→ PROVIDED RECORDS:
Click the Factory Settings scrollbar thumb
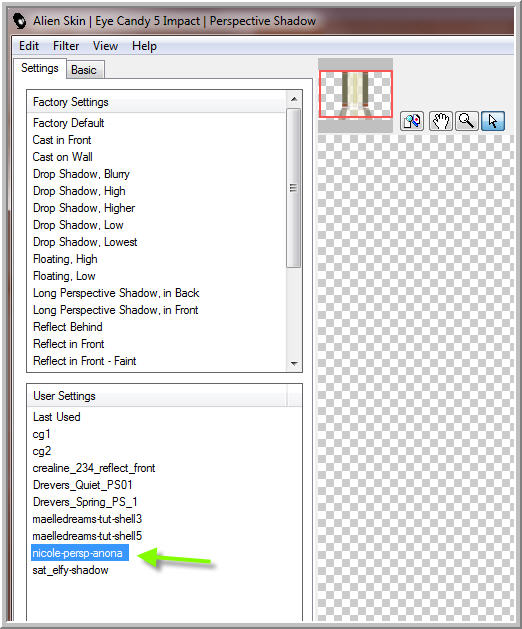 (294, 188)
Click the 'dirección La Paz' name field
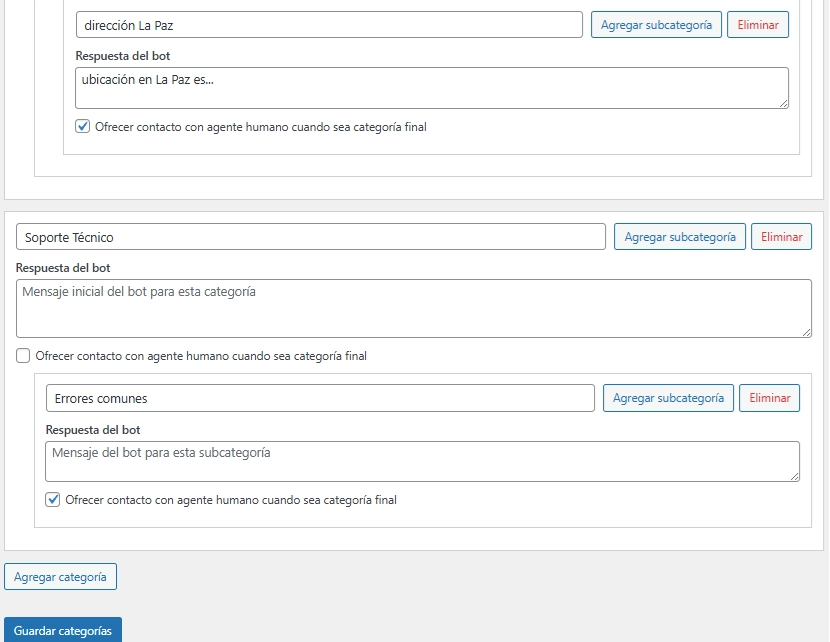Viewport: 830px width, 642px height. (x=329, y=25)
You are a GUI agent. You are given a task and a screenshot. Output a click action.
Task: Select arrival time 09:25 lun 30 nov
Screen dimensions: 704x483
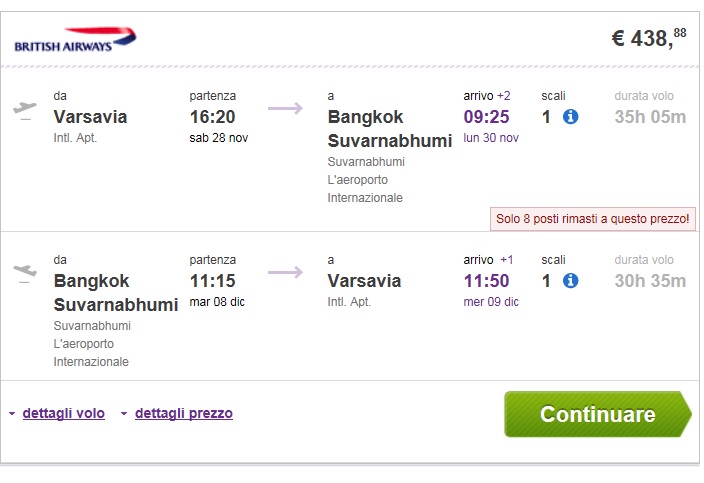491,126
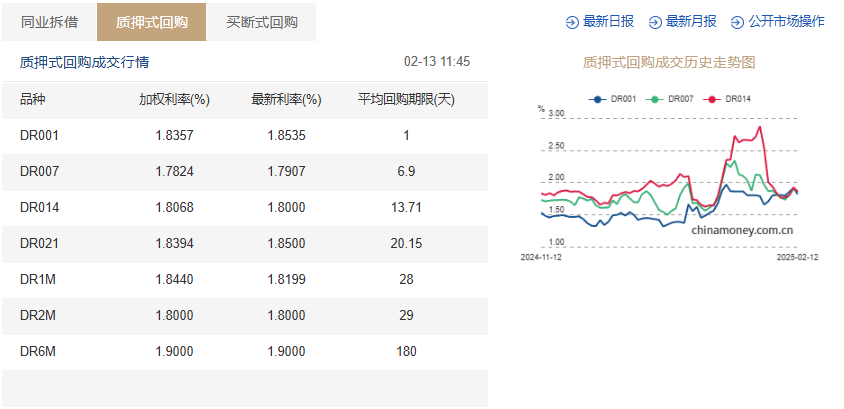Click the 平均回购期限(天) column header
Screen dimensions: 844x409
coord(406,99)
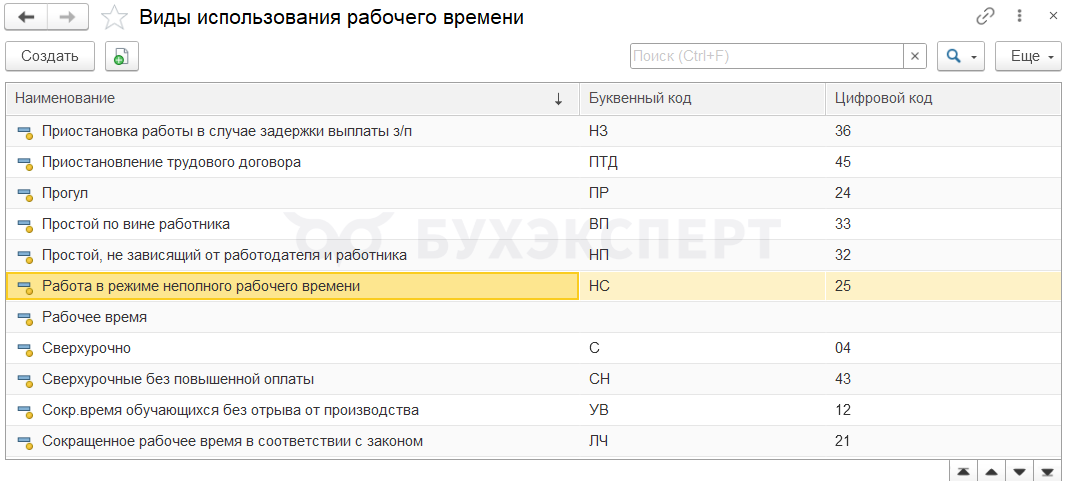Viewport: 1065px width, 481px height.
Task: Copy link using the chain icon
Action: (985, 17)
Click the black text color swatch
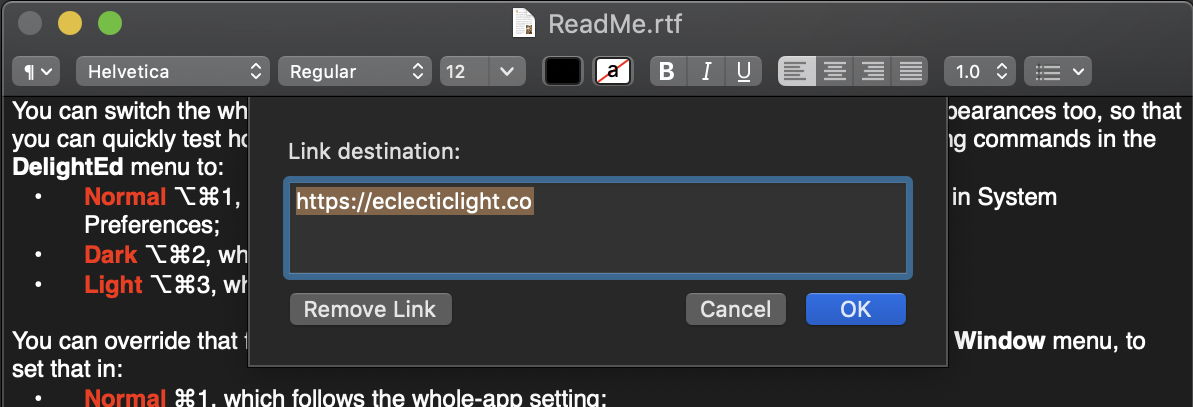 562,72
--
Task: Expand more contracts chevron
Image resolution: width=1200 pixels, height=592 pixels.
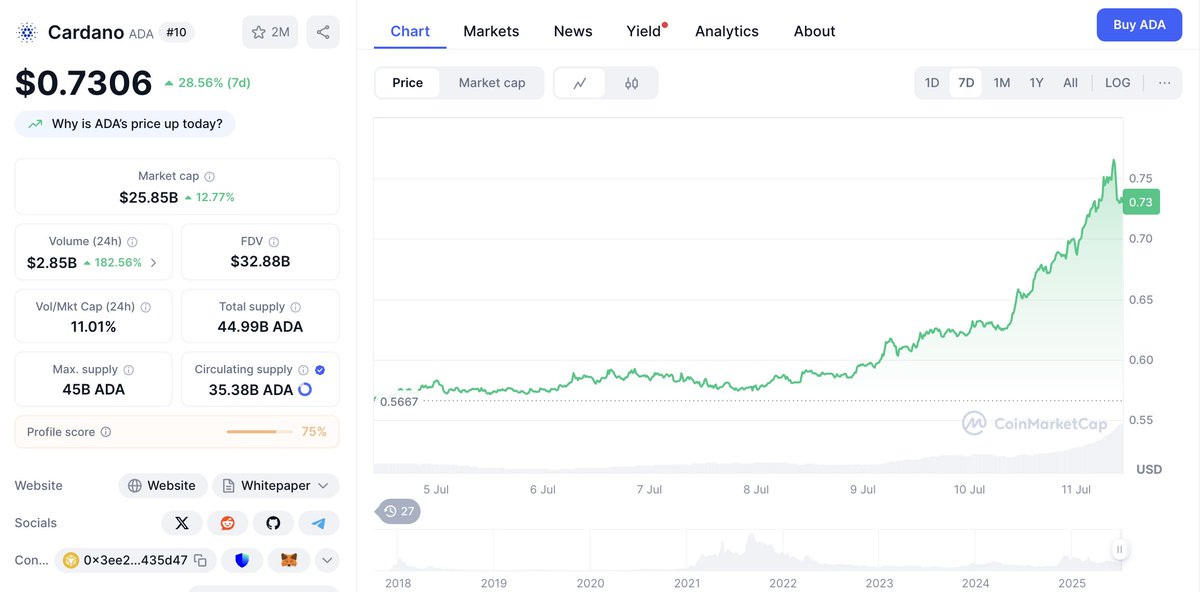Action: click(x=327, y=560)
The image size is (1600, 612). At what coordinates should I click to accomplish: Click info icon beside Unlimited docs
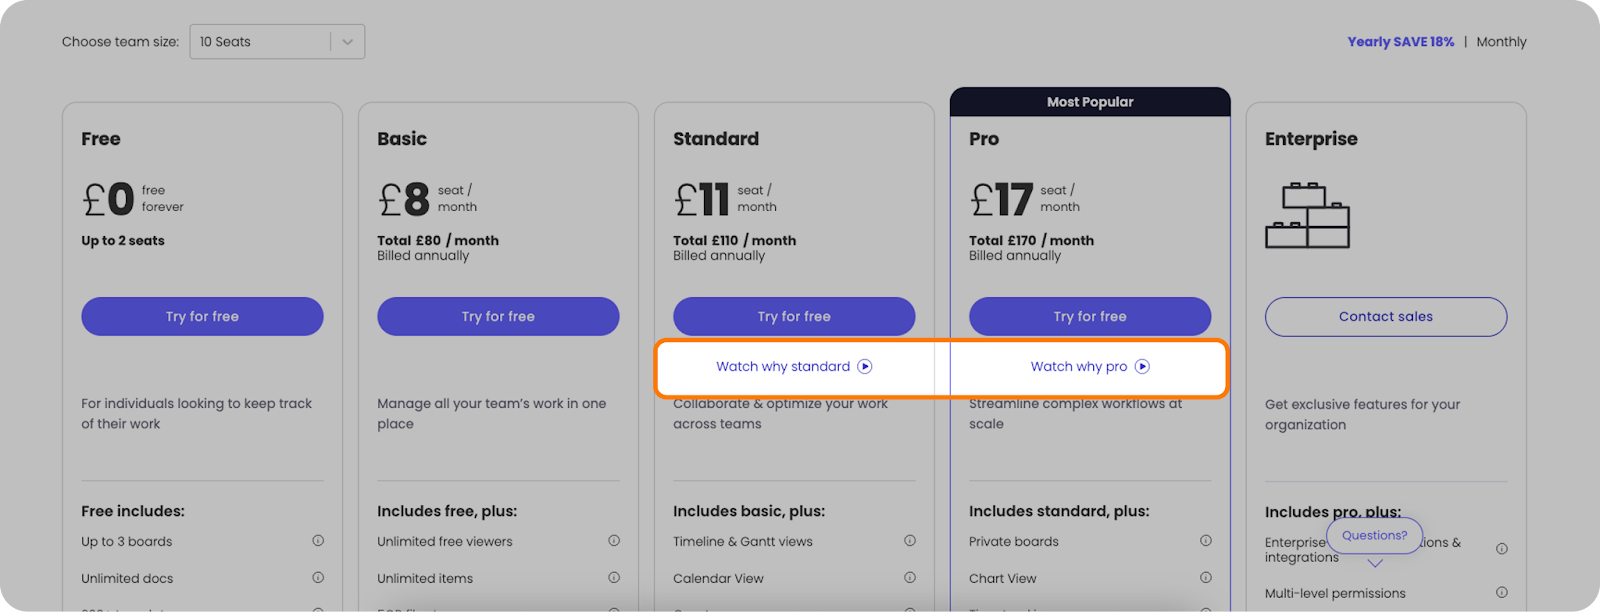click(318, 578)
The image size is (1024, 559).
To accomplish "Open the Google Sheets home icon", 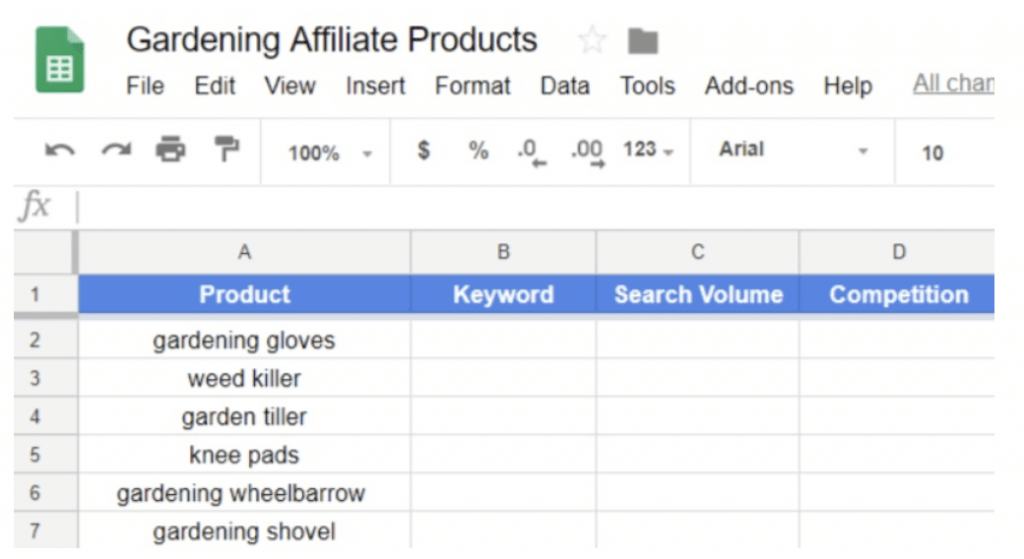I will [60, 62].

→ WORK INSTRUCTIONS: Your answer should be the lines above, from the line containing "You are a GUI" up to and including the line containing "Task: Select arrival time 09:25 lun 30 nov", reproduced exactly and with nothing else.

→ ANSWER BOX:
You are a GUI agent. You are given a task and a screenshot. Output a click action.
Task: Select arrival time 09:25 lun 30 nov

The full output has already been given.